## The AIXI Architecture

One strategy when confronted with this complexity would be to construct an agent that behaves optimally in not just a single pair of $$E$$ and $$U$$, but in all possible such pairs. One such agent could work as follows. Without any knowledge about the environment it is located in, such an agent “at birth” would start by admitting that the class of environments that it is living in could be the entire class of possible environments $$\bE$$. As time goes by, and the agent gets more and more data from the environment, it will narrow down the class of possible environments it lives in to a smaller and smaller $$\bE'$$ that is compatible with data that the agent has seen so far. This process of “learning” what the real environment is is not far from simple and idealized formal models of the scientific process. In fact, early models of learning computationally have cast the learner as an ideal scientist. The most general form of learning, at least computationally, is one based on the learner interacting with a black-box computer that produces output $$o_i$$ in response to an input $$a_i$$. The learner has to hypothesize the program responsible for producing an input-output sequence $$a_1,o_1,a_2,o_2,\ldots$$.[A1] If the output $$o_i$$ can be split into a reward $$r_i$$ and a percept $$p_i$$, we get Russell’s view of not just a learning agent, but an agent that has to behave optimally to maximize the reward $$r_i$$ received over time. Now a question arises, how do interwine learning about the environment with rational behavior?
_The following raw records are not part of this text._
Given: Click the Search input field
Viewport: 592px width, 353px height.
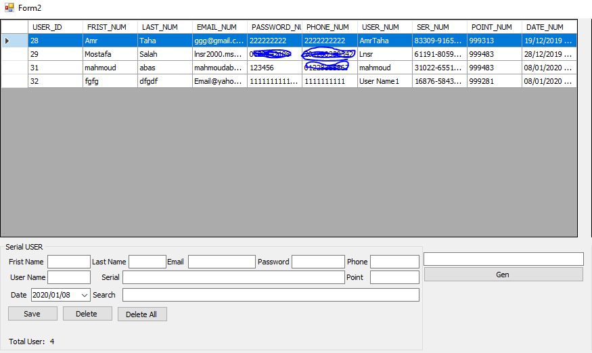Looking at the screenshot, I should click(271, 295).
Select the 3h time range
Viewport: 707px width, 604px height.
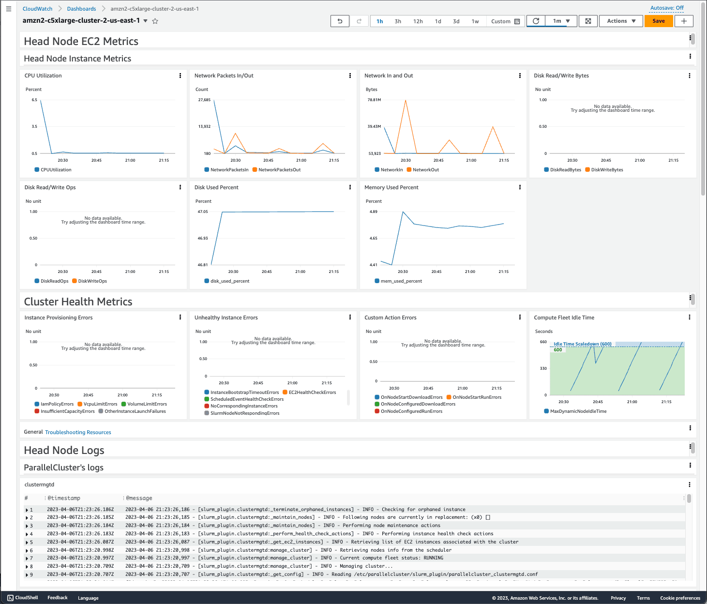[398, 21]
Hutter (2005) offers a definition for an agent that combines learning with rational behavior when both $$E \in\bE$$ and $$U$$ are Turing-computable.[A2] Hutter’s agent, termed AIXI, starts its life without any knowledge of the environment it lives in. The agent plays the role of a scientist and develops a model of the environment as it keeps interacting with it. In essence, as the agent interacts with the world, it learns more about the particular environment it lives in and its uncertainty about what environment it is located in keeps on decreasing. This lets the agent focus more on a smaller and smaller class of environments as time goes on. In Hutter’s world, time is discrete. Action $$a_{n+1}$$ by the agent at time $$t_{n+1}$$ in the environment $$E$$ produces a reward $$r_{n+1}$$ and a percept $$p_{n+1}$$. The goal of the agent is to maximize the rewards that it receives over its life time $$L$$. (See the figure immediately below.)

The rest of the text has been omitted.